* _How to complete this task_
Your task is to restate the data word for word.

* _Stored items_

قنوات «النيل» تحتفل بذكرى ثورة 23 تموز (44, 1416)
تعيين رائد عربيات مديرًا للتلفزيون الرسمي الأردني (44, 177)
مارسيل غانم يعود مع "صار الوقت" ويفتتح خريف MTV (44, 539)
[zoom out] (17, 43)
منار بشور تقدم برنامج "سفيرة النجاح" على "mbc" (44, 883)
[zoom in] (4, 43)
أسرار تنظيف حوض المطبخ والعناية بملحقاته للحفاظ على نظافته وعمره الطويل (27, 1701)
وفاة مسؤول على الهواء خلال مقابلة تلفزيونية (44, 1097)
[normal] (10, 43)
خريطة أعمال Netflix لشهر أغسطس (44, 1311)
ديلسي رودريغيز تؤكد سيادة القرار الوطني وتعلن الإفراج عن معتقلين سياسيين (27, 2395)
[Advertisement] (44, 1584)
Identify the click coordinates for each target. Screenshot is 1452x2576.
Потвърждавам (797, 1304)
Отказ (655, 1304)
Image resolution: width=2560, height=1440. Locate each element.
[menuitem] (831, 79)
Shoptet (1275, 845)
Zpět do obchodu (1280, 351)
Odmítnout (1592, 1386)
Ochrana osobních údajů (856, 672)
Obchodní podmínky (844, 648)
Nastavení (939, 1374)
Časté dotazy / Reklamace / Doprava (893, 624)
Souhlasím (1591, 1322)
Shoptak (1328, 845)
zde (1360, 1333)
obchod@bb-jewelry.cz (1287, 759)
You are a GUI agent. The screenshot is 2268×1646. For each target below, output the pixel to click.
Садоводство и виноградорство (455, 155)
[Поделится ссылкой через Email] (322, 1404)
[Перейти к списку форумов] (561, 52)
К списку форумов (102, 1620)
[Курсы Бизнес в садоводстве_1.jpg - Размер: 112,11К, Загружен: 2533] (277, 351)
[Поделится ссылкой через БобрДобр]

* _Problem solution_
قنوات «النيل» تحتفل بذكرى ثورة 23 تموز (44, 1416)
تعيين رائد عربيات مديرًا للتلفزيون الرسمي الأردني (44, 177)
مارسيل غانم يعود مع "صار الوقت" ويفتتح خريف MTV (44, 539)
[zoom out] (17, 43)
منار بشور تقدم برنامج "سفيرة النجاح" على "mbc" (44, 883)
[zoom in] (4, 43)
أسرار تنظيف حوض المطبخ والعناية بملحقاته للحفاظ على نظافته وعمره الطويل (27, 1701)
وفاة مسؤول على الهواء خلال مقابلة تلفزيونية (44, 1097)
[normal] (10, 43)
خريطة أعمال Netflix لشهر أغسطس (44, 1311)
ديلسي رودريغيز تؤكد سيادة القرار الوطني وتعلن الإفراج عن معتقلين سياسيين (27, 2395)
[Advertisement] (44, 1584)
Identify the click coordinates for each target. Screenshot is 1452x2576.
Потвърждавам (797, 1304)
Отказ (655, 1304)
Image resolution: width=2560, height=1440. Locate each element.
[menuitem] (831, 79)
Shoptet (1275, 845)
Zpět do obchodu (1280, 351)
Odmítnout (1592, 1386)
Ochrana osobních údajů (856, 672)
Obchodní podmínky (844, 648)
Nastavení (939, 1374)
Časté dotazy / Reklamace / Doprava (893, 624)
Souhlasím (1591, 1322)
Shoptak (1328, 845)
zde (1360, 1333)
obchod@bb-jewelry.cz (1287, 759)
You are a GUI agent. The screenshot is 2268×1646. For each target below, output the pixel to click.
Садоводство и виноградорство (455, 155)
[Поделится ссылкой через Email] (322, 1404)
[Перейти к списку форумов] (561, 52)
К списку форумов (102, 1620)
[Курсы Бизнес в садоводстве_1.jpg - Размер: 112,11К, Загружен: 2533] (277, 351)
[Поделится ссылкой через БобрДобр]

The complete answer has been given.